Executives at Coca-Cola and PepsiCo, however, say they are already part of an eight-member club of companies in India that has pledged to promote healthy dietary habits among children. The group, formed three years ago, also includes HUL, Nestle, Kellogg’s, General Mills, Mars and Cadbury. These firms have decided not to advertise to children below 12 years and desist from commercial communication of their food & beverage products in primary schools, except for products that fulfill specific nutrition criteria or those requested by or agreed to by school administrators.

*-*-*

» **WORK INSTRUCTION**
Continue the passage about the food and beverage companies' pledge on advertising to children in India, picking up after its final sentence.

*-*-*

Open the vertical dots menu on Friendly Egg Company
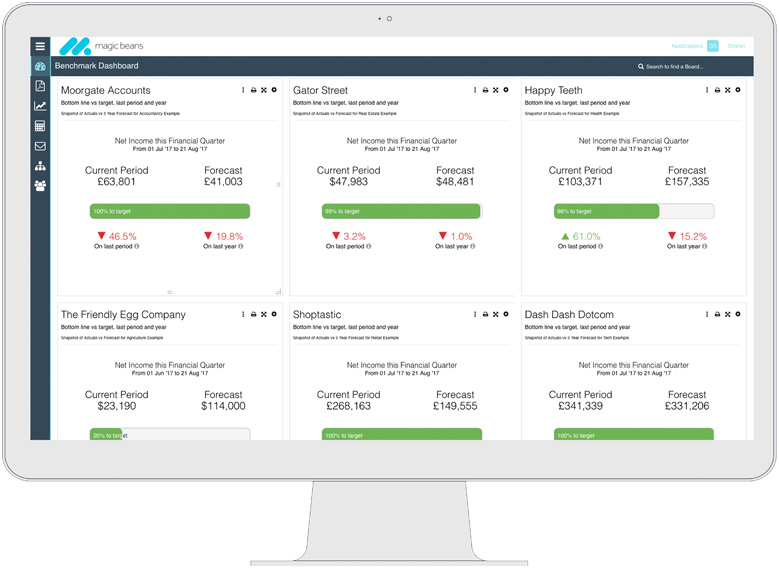This screenshot has height=572, width=779. click(243, 315)
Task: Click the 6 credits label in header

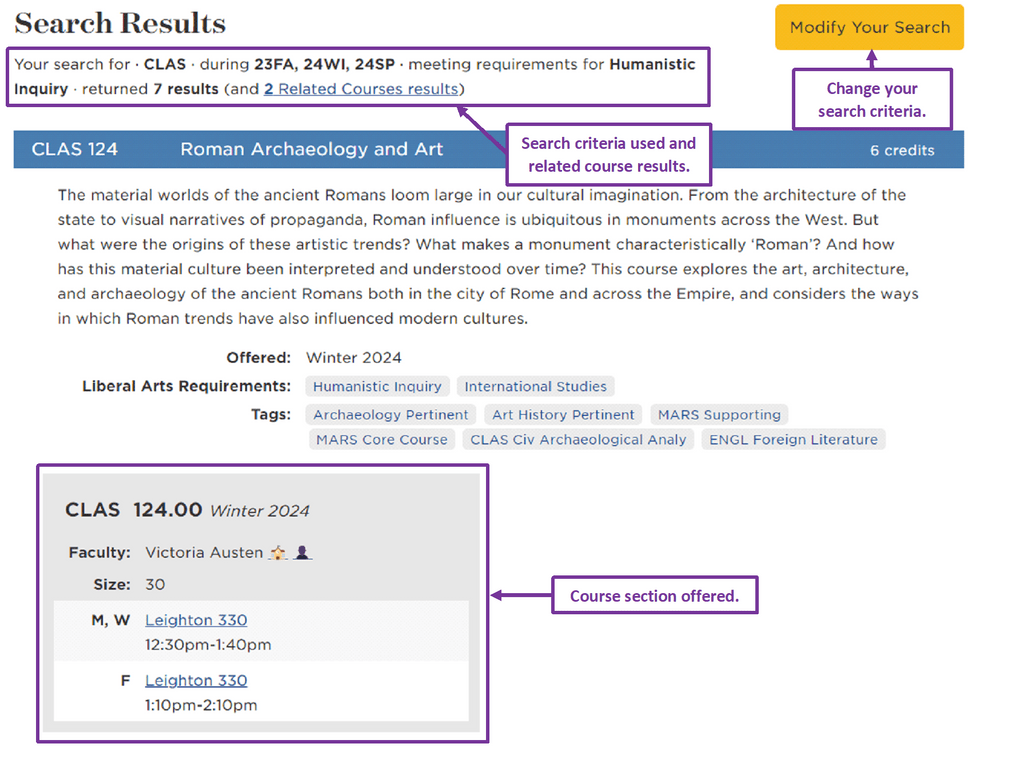Action: [x=902, y=150]
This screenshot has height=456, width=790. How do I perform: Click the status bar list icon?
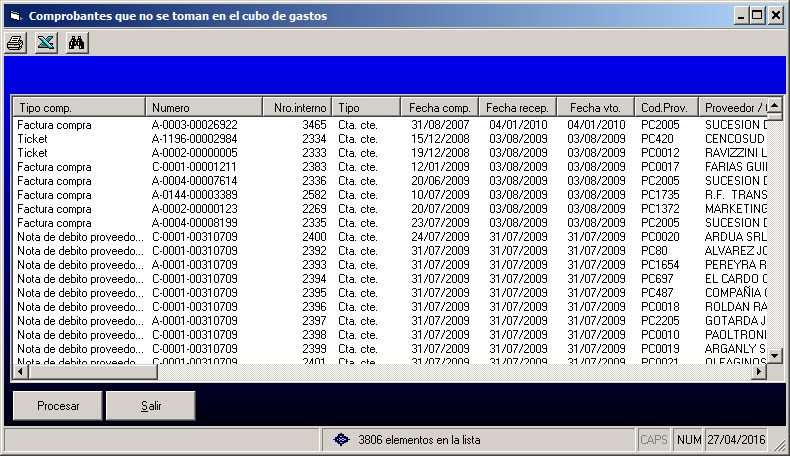(341, 439)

*-*-*

» **ANSWER TO THIS TASK**
No compromise on food safety

In the present era, one of the major challenges is eating healthy nutritious food. Because everything we eat today is contaminated in some way or the other, almost every edible item available in the market is laced with some chemicals, in the form of additives, preservatives, colour and flavor. Loads of fertilizers and pesticides go in the growing of food grains and vegetables that we consume, which while high yielding and good to look at, have less food value and lack in taste. Then there are other various edible items which we buy off the shelf: cooking oils, lentils, canned food items, pickles, various snacks, soft drinks, mineral waters, the list is endless, all of which contains various chemicals, in as they say, in permissible amount. This is the whole gamut of diet for the majority of the people, with very rare exceptions who can afford to eat home grown grains and vegetables without the use of chemical fertilizers.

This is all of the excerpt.